## Information provided
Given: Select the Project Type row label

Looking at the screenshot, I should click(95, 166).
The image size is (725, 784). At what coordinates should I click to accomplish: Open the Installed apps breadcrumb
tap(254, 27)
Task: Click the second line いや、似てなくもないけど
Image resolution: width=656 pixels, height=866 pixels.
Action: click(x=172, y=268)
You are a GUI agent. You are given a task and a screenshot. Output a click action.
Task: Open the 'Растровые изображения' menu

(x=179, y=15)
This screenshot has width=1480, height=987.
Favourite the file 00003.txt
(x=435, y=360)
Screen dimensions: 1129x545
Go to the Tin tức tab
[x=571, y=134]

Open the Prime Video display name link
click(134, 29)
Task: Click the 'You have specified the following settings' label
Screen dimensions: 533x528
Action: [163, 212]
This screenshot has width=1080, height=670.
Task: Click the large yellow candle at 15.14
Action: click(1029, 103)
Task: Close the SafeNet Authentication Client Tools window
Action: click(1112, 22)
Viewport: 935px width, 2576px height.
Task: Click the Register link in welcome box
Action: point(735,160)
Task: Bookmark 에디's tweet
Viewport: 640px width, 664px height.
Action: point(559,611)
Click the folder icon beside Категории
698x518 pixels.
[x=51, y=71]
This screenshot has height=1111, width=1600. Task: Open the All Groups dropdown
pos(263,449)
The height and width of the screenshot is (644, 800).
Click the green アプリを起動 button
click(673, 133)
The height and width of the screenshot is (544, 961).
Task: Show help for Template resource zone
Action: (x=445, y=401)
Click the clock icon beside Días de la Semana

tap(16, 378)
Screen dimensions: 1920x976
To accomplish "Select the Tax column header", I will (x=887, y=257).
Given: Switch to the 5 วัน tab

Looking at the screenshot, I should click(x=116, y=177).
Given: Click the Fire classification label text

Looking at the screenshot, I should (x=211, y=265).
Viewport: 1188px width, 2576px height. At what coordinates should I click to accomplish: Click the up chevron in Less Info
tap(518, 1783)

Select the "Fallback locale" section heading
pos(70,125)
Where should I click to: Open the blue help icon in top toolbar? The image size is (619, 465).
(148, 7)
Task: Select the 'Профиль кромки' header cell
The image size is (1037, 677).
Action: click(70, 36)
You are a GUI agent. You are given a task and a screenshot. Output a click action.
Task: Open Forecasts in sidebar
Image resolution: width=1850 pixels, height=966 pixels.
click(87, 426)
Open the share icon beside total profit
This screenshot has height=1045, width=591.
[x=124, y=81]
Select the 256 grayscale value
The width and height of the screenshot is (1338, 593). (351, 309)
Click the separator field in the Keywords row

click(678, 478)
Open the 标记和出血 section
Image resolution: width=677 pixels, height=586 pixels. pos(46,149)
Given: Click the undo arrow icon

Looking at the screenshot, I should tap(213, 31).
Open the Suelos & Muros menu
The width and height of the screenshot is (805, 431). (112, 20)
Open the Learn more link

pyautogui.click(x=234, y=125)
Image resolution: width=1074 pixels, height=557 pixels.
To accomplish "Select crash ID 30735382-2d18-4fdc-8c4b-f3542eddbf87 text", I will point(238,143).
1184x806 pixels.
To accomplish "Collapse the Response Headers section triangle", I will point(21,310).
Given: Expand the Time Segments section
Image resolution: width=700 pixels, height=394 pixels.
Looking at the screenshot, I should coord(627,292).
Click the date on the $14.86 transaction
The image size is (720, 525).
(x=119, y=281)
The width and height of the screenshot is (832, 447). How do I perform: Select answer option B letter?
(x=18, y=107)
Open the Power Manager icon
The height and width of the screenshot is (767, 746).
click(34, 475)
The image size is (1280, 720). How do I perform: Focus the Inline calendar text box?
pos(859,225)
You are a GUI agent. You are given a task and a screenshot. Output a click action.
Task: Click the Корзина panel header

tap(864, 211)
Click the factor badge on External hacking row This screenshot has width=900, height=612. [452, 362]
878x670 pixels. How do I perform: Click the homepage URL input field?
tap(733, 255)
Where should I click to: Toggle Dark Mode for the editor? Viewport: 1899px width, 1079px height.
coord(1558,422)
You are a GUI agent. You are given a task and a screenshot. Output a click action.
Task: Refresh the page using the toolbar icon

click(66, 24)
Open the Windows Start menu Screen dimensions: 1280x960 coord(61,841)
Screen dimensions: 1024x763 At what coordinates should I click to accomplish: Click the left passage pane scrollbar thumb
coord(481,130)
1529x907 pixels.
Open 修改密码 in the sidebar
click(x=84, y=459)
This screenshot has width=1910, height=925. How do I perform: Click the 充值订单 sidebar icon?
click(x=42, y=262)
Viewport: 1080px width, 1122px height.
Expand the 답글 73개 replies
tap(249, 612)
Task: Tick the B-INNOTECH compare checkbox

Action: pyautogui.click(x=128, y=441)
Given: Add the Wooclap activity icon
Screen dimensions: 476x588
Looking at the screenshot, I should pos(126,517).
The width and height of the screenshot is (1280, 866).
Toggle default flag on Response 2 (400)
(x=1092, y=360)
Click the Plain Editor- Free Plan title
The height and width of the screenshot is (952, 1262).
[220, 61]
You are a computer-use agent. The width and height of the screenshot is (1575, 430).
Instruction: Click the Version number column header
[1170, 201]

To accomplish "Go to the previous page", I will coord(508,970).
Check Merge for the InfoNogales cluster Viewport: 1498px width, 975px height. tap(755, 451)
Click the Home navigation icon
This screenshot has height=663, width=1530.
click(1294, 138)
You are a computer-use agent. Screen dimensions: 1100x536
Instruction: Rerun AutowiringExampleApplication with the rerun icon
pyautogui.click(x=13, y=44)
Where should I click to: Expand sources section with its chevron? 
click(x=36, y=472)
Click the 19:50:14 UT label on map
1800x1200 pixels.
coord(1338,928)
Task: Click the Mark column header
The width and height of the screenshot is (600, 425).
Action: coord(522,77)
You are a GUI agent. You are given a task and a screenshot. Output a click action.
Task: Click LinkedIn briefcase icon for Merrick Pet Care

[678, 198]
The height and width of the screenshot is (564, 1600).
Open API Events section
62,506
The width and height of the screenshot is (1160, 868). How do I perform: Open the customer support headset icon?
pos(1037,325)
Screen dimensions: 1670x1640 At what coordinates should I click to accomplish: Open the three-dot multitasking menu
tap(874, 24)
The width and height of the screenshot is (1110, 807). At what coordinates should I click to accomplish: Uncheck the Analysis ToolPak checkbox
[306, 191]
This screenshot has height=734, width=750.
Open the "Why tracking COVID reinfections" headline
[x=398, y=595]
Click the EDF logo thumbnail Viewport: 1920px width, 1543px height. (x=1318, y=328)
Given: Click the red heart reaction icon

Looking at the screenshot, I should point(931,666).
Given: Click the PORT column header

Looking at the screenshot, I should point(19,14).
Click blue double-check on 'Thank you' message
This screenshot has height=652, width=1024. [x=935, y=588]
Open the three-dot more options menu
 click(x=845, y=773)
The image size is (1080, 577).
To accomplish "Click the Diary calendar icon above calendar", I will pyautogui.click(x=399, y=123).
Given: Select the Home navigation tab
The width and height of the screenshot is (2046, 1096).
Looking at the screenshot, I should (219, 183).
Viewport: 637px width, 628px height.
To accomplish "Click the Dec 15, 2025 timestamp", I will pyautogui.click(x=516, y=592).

## Aim of the exercise
Answer by repeating every line of the listing exactly.

## Solution
Given: Select the Project Type row label

Looking at the screenshot, I should click(95, 166).
The image size is (725, 784). At what coordinates should I click to accomplish: Open the Installed apps breadcrumb
tap(254, 27)
Task: Click the second line いや、似てなくもないけど
Image resolution: width=656 pixels, height=866 pixels.
Action: click(x=172, y=268)
You are a GUI agent. You are given a task and a screenshot. Output a click action.
Task: Open the 'Растровые изображения' menu

(x=179, y=15)
This screenshot has width=1480, height=987.
Favourite the file 00003.txt
(x=435, y=360)
Screen dimensions: 1129x545
Go to the Tin tức tab
[x=571, y=134]

Open the Prime Video display name link
click(134, 29)
Task: Click the 'You have specified the following settings' label
Screen dimensions: 533x528
Action: [163, 212]
This screenshot has width=1080, height=670.
Task: Click the large yellow candle at 15.14
Action: click(1029, 103)
Task: Close the SafeNet Authentication Client Tools window
Action: click(1112, 22)
Viewport: 935px width, 2576px height.
Task: Click the Register link in welcome box
Action: point(735,160)
Task: Bookmark 에디's tweet
Viewport: 640px width, 664px height.
Action: point(559,611)
Click the folder icon beside Категории
698x518 pixels.
[x=51, y=71]
This screenshot has height=1111, width=1600. Task: Open the All Groups dropdown
pos(263,449)
The height and width of the screenshot is (644, 800).
Click the green アプリを起動 button
click(673, 133)
The height and width of the screenshot is (544, 961).
Task: Show help for Template resource zone
Action: (x=445, y=401)
Click the clock icon beside Días de la Semana

tap(16, 378)
Screen dimensions: 1920x976
To accomplish "Select the Tax column header", I will (x=887, y=257).
Given: Switch to the 5 วัน tab

Looking at the screenshot, I should click(x=116, y=177).
Given: Click the Fire classification label text

Looking at the screenshot, I should (x=211, y=265).
Viewport: 1188px width, 2576px height. At what coordinates should I click to accomplish: Click the up chevron in Less Info
tap(518, 1783)

Select the "Fallback locale" section heading
pos(70,125)
Where should I click to: Open the blue help icon in top toolbar? The image size is (619, 465).
(148, 7)
Task: Select the 'Профиль кромки' header cell
The image size is (1037, 677).
Action: click(70, 36)
You are a GUI agent. You are given a task and a screenshot. Output a click action.
Task: Open Forecasts in sidebar
Image resolution: width=1850 pixels, height=966 pixels.
click(87, 426)
Open the share icon beside total profit
This screenshot has height=1045, width=591.
[x=124, y=81]
Select the 256 grayscale value
The width and height of the screenshot is (1338, 593). (351, 309)
Click the separator field in the Keywords row

click(678, 478)
Open the 标记和出血 section
Image resolution: width=677 pixels, height=586 pixels. pos(46,149)
Given: Click the undo arrow icon

Looking at the screenshot, I should tap(213, 31).
Open the Suelos & Muros menu
The width and height of the screenshot is (805, 431). (112, 20)
Open the Learn more link

pyautogui.click(x=234, y=125)
Image resolution: width=1074 pixels, height=557 pixels.
To accomplish "Select crash ID 30735382-2d18-4fdc-8c4b-f3542eddbf87 text", I will point(238,143).
1184x806 pixels.
To accomplish "Collapse the Response Headers section triangle", I will point(21,310).
Given: Expand the Time Segments section
Image resolution: width=700 pixels, height=394 pixels.
Looking at the screenshot, I should coord(627,292).
Click the date on the $14.86 transaction
The image size is (720, 525).
(x=119, y=281)
The width and height of the screenshot is (832, 447). How do I perform: Select answer option B letter?
(x=18, y=107)
Open the Power Manager icon
The height and width of the screenshot is (767, 746).
click(34, 475)
The image size is (1280, 720). How do I perform: Focus the Inline calendar text box?
pos(859,225)
You are a GUI agent. You are given a task and a screenshot. Output a click action.
Task: Click the Корзина panel header

tap(864, 211)
Click the factor badge on External hacking row This screenshot has width=900, height=612. [452, 362]
878x670 pixels. How do I perform: Click the homepage URL input field?
tap(733, 255)
Where should I click to: Toggle Dark Mode for the editor? Viewport: 1899px width, 1079px height.
coord(1558,422)
You are a GUI agent. You are given a task and a screenshot. Output a click action.
Task: Refresh the page using the toolbar icon

click(66, 24)
Open the Windows Start menu Screen dimensions: 1280x960 coord(61,841)
Screen dimensions: 1024x763 At what coordinates should I click to accomplish: Click the left passage pane scrollbar thumb
coord(481,130)
1529x907 pixels.
Open 修改密码 in the sidebar
click(x=84, y=459)
This screenshot has width=1910, height=925. How do I perform: Click the 充值订单 sidebar icon?
click(x=42, y=262)
Viewport: 1080px width, 1122px height.
Expand the 답글 73개 replies
tap(249, 612)
Task: Tick the B-INNOTECH compare checkbox

Action: pyautogui.click(x=128, y=441)
Given: Add the Wooclap activity icon
Screen dimensions: 476x588
Looking at the screenshot, I should pos(126,517).
The width and height of the screenshot is (1280, 866).
Toggle default flag on Response 2 (400)
(x=1092, y=360)
Click the Plain Editor- Free Plan title
The height and width of the screenshot is (952, 1262).
[220, 61]
You are a computer-use agent. The width and height of the screenshot is (1575, 430).
Instruction: Click the Version number column header
[1170, 201]

To accomplish "Go to the previous page", I will coord(508,970).
Check Merge for the InfoNogales cluster Viewport: 1498px width, 975px height. tap(755, 451)
Click the Home navigation icon
This screenshot has height=663, width=1530.
click(1294, 138)
You are a computer-use agent. Screen dimensions: 1100x536
Instruction: Rerun AutowiringExampleApplication with the rerun icon
pyautogui.click(x=13, y=44)
Where should I click to: Expand sources section with its chevron? 
click(x=36, y=472)
Click the 19:50:14 UT label on map
1800x1200 pixels.
coord(1338,928)
Task: Click the Mark column header
The width and height of the screenshot is (600, 425).
Action: coord(522,77)
You are a GUI agent. You are given a task and a screenshot. Output a click action.
Task: Click LinkedIn briefcase icon for Merrick Pet Care

[678, 198]
The height and width of the screenshot is (564, 1600).
Open API Events section
62,506
The width and height of the screenshot is (1160, 868). How do I perform: Open the customer support headset icon?
pos(1037,325)
Screen dimensions: 1670x1640 At what coordinates should I click to accomplish: Open the three-dot multitasking menu
tap(874, 24)
The width and height of the screenshot is (1110, 807). At what coordinates should I click to accomplish: Uncheck the Analysis ToolPak checkbox
[306, 191]
This screenshot has height=734, width=750.
Open the "Why tracking COVID reinfections" headline
[x=398, y=595]
Click the EDF logo thumbnail Viewport: 1920px width, 1543px height. (x=1318, y=328)
Given: Click the red heart reaction icon

Looking at the screenshot, I should point(931,666).
Given: Click the PORT column header

Looking at the screenshot, I should point(19,14).
Click blue double-check on 'Thank you' message
This screenshot has height=652, width=1024. [x=935, y=588]
Open the three-dot more options menu
 click(x=845, y=773)
The image size is (1080, 577).
To accomplish "Click the Diary calendar icon above calendar", I will pyautogui.click(x=399, y=123).
Given: Select the Home navigation tab
The width and height of the screenshot is (2046, 1096).
Looking at the screenshot, I should (219, 183).
Viewport: 637px width, 628px height.
To accomplish "Click the Dec 15, 2025 timestamp", I will pyautogui.click(x=516, y=592).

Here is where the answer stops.